SHORT TASK -
Could you turn the rows from the line with "Where should I" up to and including the line with "click(88, 382)" into a Markdown table with the columns Number and Line, one row per line, skipping blank lines and leaving out the pictures?

LISTED ENTRIES -

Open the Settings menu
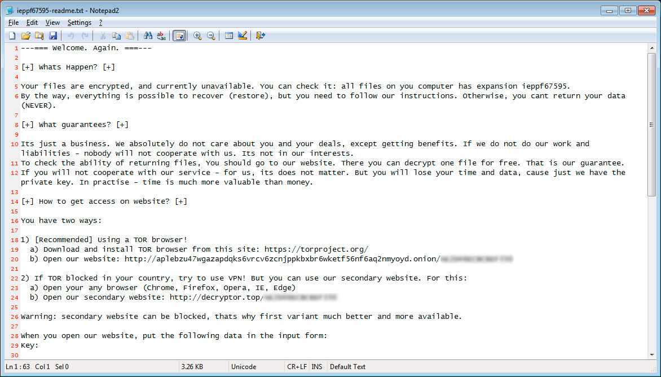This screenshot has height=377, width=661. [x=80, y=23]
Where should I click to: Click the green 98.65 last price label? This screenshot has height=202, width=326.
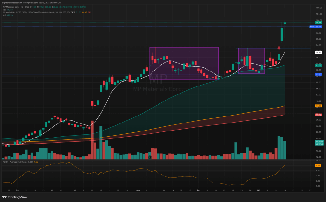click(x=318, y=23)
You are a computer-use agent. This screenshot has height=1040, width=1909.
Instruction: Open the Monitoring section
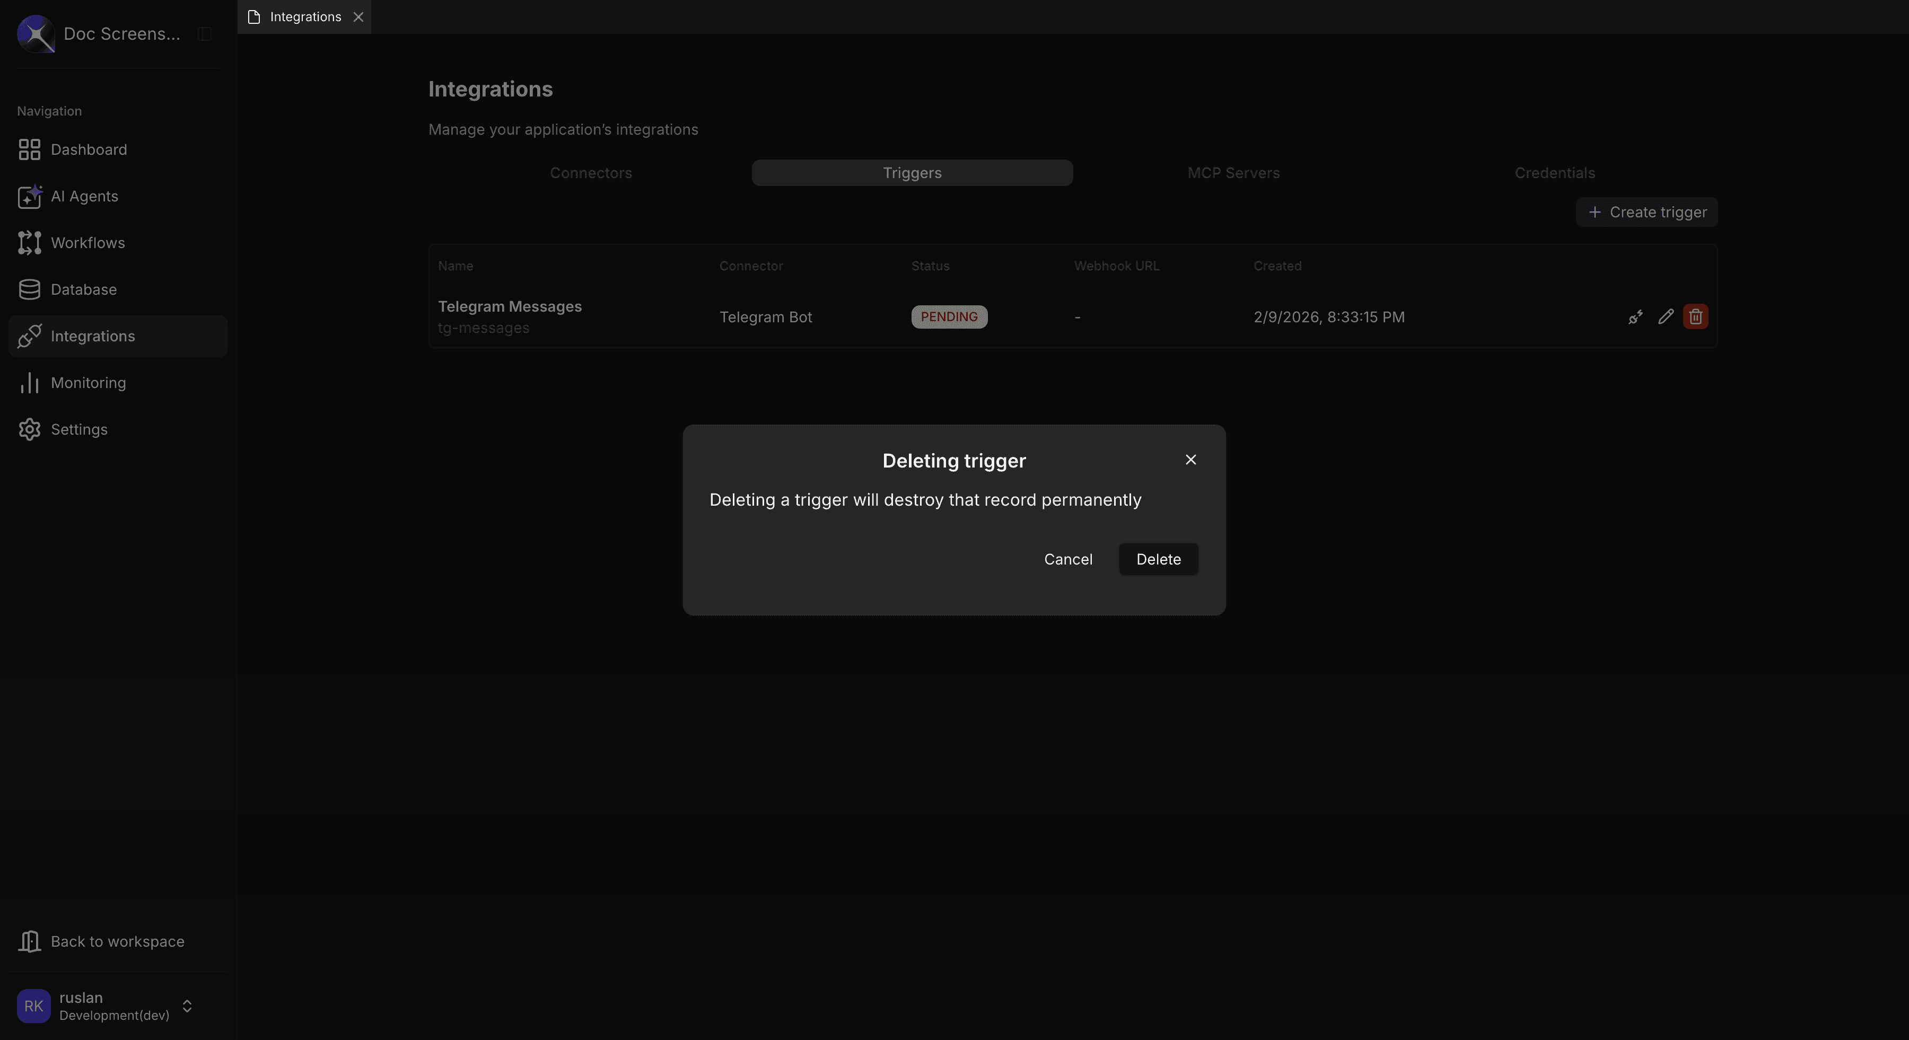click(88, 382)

==

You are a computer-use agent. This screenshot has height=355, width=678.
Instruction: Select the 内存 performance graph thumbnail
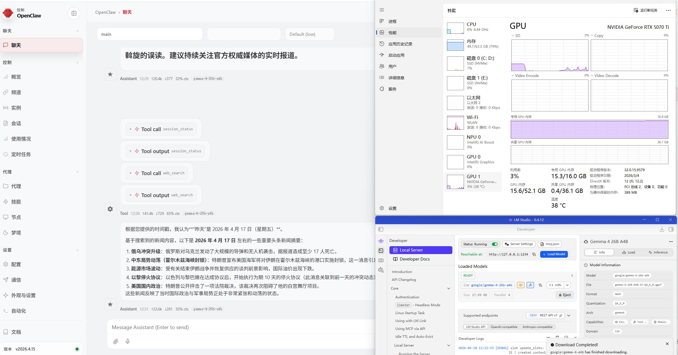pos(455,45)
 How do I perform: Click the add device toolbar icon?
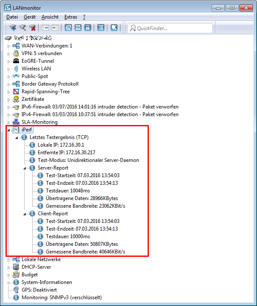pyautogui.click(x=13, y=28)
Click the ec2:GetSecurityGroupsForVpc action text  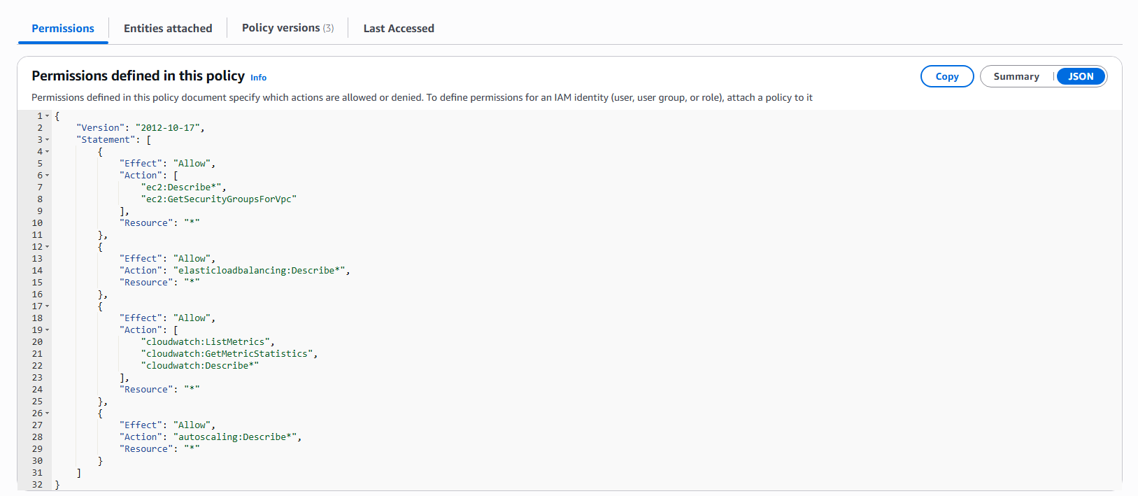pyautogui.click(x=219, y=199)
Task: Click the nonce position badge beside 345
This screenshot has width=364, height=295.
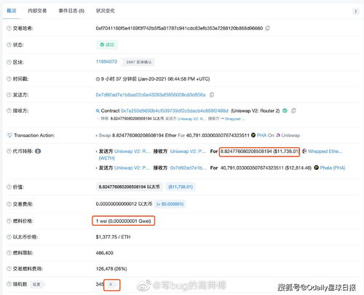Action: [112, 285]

REPLY TO THE EXERCISE -
| Number | Line |
|---|---|
| 1 | Where should I click to: Click the green 98.65 last price label? This screenshot has height=202, width=326. |
| 2 | click(x=318, y=23) |
| 3 | You are a computer-use agent. This screenshot has height=1040, width=1909. |
| 4 | Instruction: Open the Monitoring section |
| 5 | click(88, 382) |